No apology necessary, Rich. I know your frustration. I just got my track mounting completed over the weekend. Getting the final connections to line up was a bear and maintaining consistency in the spacing of the gaps was near impossible. I have tons of filing and tweaking to do. :freak:

And yes, the legend as to the existence of a true 15" "straight" section is rivaled only by the legends of UFOs, Saskwatch and the Loch Ness monster. I will never build another layout from sectional track.


----------



## NTxSlotCars (May 27, 2008)

Hey Rudy,
You had any progress ironing out your track?


----------



## Gary#8 (Dec 14, 2004)

I built a road course out of a Tomy International set and an old Tyco set with LifeLike adapters. I only built a two lane that has a 12" banked turn at one end. My track would start to come apart at the joints when racing fast magnet cars after about 30 laps. Tomy now sells track clips for the new track that are like the ones for the old Aurora lock and jointer. I bought a 100 pack and all I can say is they work GREAT! Also my track is not nailed down, It "floats" on the table so heat and cold are not a warpage/buckle issue. Here's a picture of my track. Clips can be ordered at www.afxracing.com.


----------



## rudykizuty (Aug 16, 2007)

Hey Rich. 
Haven't gotten to spend much time on it since the last update. I've done some work on it but still have much more filling, sanding and painting to be completed yet. I'm using vinyl spackle. I anticipate spending a good bit more time on it during this weekend's mini-staycation starting this afternoon.


----------



## NTxSlotCars (May 27, 2008)

Hey Rudi,
How's your track going? Any pics?

Rich

www.myspace.com/northtexasslotcars


----------



## rudykizuty (Aug 16, 2007)

Hi there Rich......

Yes, as a matter of fact, I have all the gaps filled and painted. I've moved on to scratch building track barriers. I'm using Evergreen strip styrene parts 252 and 363 for the job. The finished product kind of simulates concrete barriers. Not the original look I was intending at the start, but it works.....and looks half decent anyway. 

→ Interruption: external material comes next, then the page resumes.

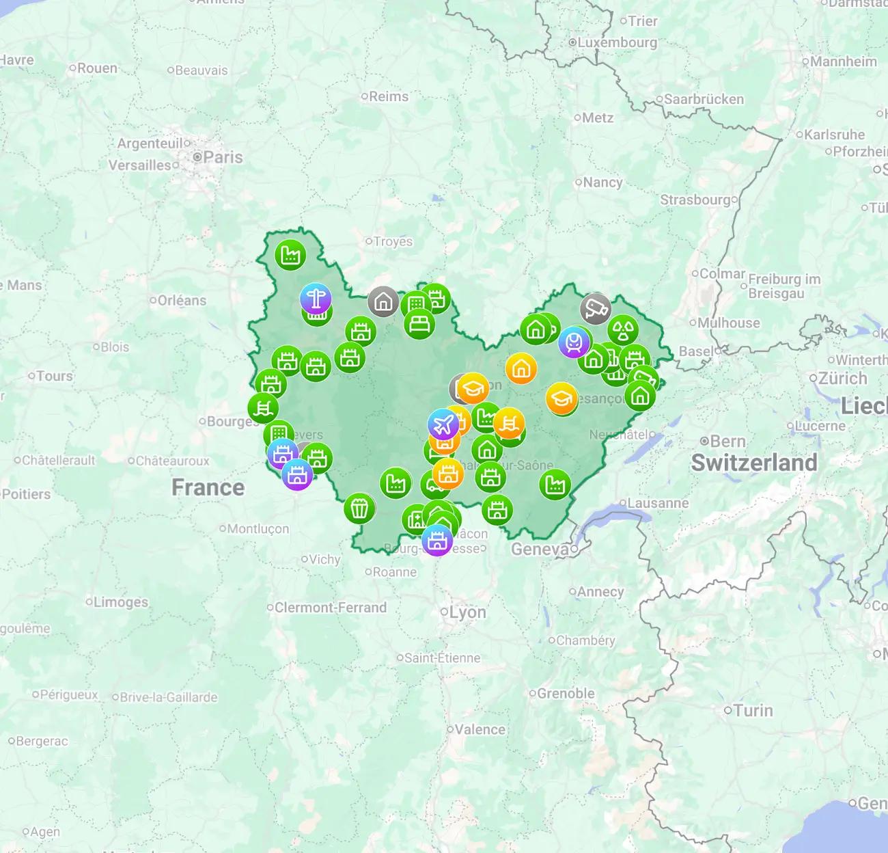
Task: Click the green factory marker nearest Lausanne
Action: (555, 485)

No pics yet, but I'll be sure to get working on that. Thanks for asking :wave:


----------



## rudykizuty (Aug 16, 2007)

Rich, 

Here is a photo I snapped that highlights a number of things to do with my track project. For starters, note the area between track sections filled with spackle, sanded and painted. 

The photo also shows the track borders/extensions brought about by the addition of HO cork road bed sprayed black around the outside and inside edges of the track. 

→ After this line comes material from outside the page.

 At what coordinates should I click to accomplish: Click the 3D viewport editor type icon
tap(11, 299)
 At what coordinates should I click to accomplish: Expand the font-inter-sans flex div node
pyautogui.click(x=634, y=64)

Last, the faux "concrete" barriers scratch built from strip styrene. The ads on the barriers were done with my pc, printed onto Avery clear return address labels and cut to size. 

When I get all of the crap off my table (tools and junk), I'll start a new thread that displays the whole track layout. In the meantime, sorry about the darkness of the photo. Turning off the flash was the best I could do to come up with a shot not totally blurred. The old 4 mega-pixel ain't what she used to be. :freak: except she does a good job of showing how lousy I've been at cleaning the tires on my cars


----------



## Jim Norton (Jun 29, 2007)

*4 lane clips*

Aurora used to offer little "u" shaped clips in their 4 lane AFX sets...At least they did in the early seventies. I have 2 which survived and these do a great job clipping track together closing gaps.

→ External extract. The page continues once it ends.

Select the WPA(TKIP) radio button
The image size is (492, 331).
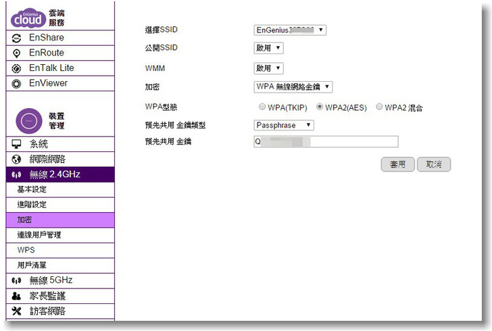pos(262,107)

Does anybody know a source or recalls the little clips?

All our 4 lane racing is setup/take down. We set up on a well vacumed carpet. This allows us to use the smallest paper clips Office Depot sells (the little black clasps with the silver wires) to attach tracks together and close the gaps. 

Works very well due to the fact that the thickness of the clip once clipped to the underside of the track (1/8" or so) sinks down in the carpet. This would not work on a hard surface.

Jim Norton
Huntsville, Alabama


----------



## rudykizuty (Aug 16, 2007)

Jim Norton said:


> Works very well due to the fact that the thickness of the clip once clipped to the underside of the track (1/8" or so) sinks down in the carpet. This would not work on a hard surface.


Putting notches in the hard surface for them to sink into would probably do the trick. Where there's a will, there's a way.


----------



## NTxSlotCars (May 27, 2008)

Hey Rudy, any pics of the whole layout.

Rich


----------



## rudykizuty (Aug 16, 2007)

NTxSlotCars said:


> Hey Rudy, any pics of the whole layout.
> 
> Rich


Rich, I posted pics of the layout in a new thread I started......check out Flying "A" Raceway. 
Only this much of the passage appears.